«Il genocidio in corso è quello armeno». Non se ne vuole saper nulla perché scomodo (Korazym 11.02.25)

Ieri 10 febbraio 2025, nel XXI Giorno della memoria per le vittime dei massacri dimenticati delle Foibe (1943-47) [QUI]La Verità ha pubblicato [QUI] un’intervista a cura di Carlo Cambi alla scrittrice Antonia Arslan, che ha raccontato il genocidio degli Armeni perpetrato dai Giovani Turchi dell’Impero ottomano, l’odierno Turchia (1915-17) nel suo libro La masseria delle allodole, tradotto in 25 lingue: «Lo sterminio degli Armeni di inizio Novecento ricorda per molti aspetti la Shoah. E oggi quel popolo è ancora vittima. L’Occidente non ne parla, perché trascura le proprie radici e cede ai ricatti di Erdoğan e degli Azeri».

> **INFORMAZIONI MOSTRATE**:
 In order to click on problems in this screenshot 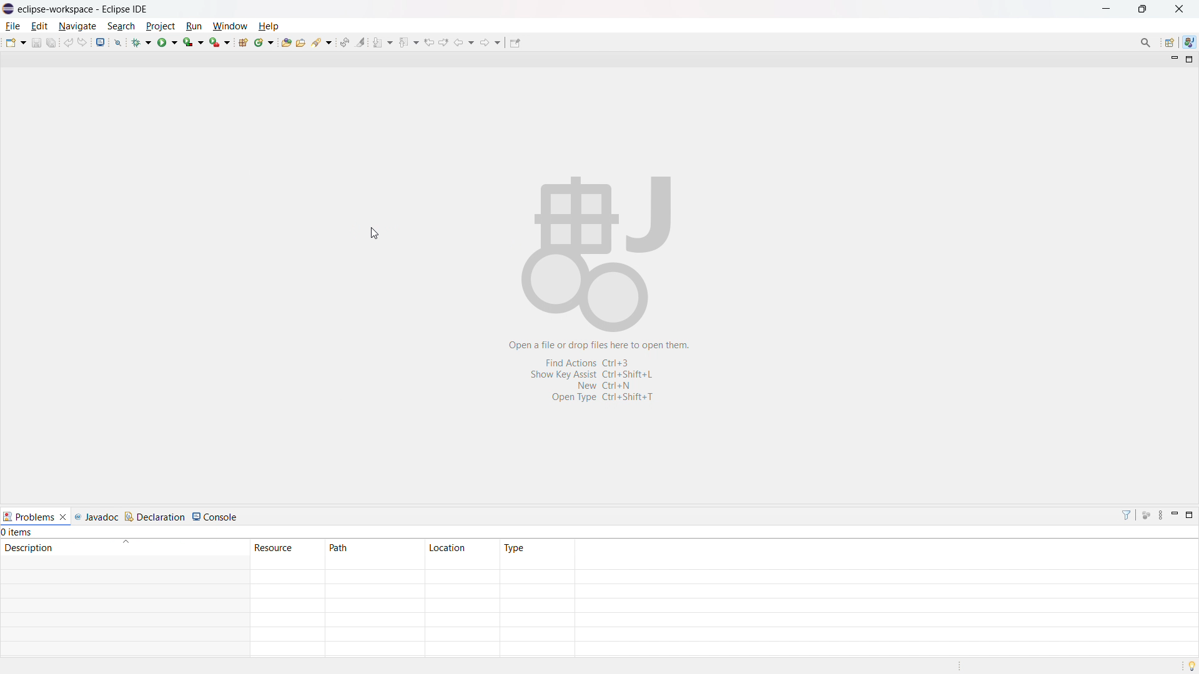, I will do `click(28, 517)`.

> **COMPITI RICHIESTI**:
• A. Nel brano estratto, in quante lingue risulta tradotto il libro La masseria delle allodole?
• B. Prosegui il brano sull'intervista ad Antonia Arslan, riprendendo subito dopo la sua ultima frase.

> **RISPOSTE AI COMPITI**:
• A. In 25 lingue.

• B.
Il Giorno della memoria in ricordo del genocidio armeno si celebra ogni anno il 24 aprile per commemorare le vittime dei massacri nell’Impero Ottomano che causarono un milione e mezzo di morti. Il Giorno della memoria in ricordo del Shoah si celebra ogni anno il 27 gennaio per commemorare le vittime dello sterminio e delle persecuzioni, a seguito delle misure di persecuzione razziale e politica, di pulizia etnica e di genocidio, messe in atto dal regime nazista del Terzo Reich e dai loro alleati, tra il 1933 e il 1945, che causarono secondo le stime dello United States Holocaust Memorial Museum circa 15-17 milioni di morte, tra cui almeno cinque milioni di Ebrei.

Riportiamo il testo dell’intervista ad Atonia Arslan, seguita dalla sua nota introduttiva al libro I peccati dei padri. Negazionismo turco e genocidio di Siobhan Nash-Marshall, che racconta per la prima volta le origini europee del massacro degli Armeni.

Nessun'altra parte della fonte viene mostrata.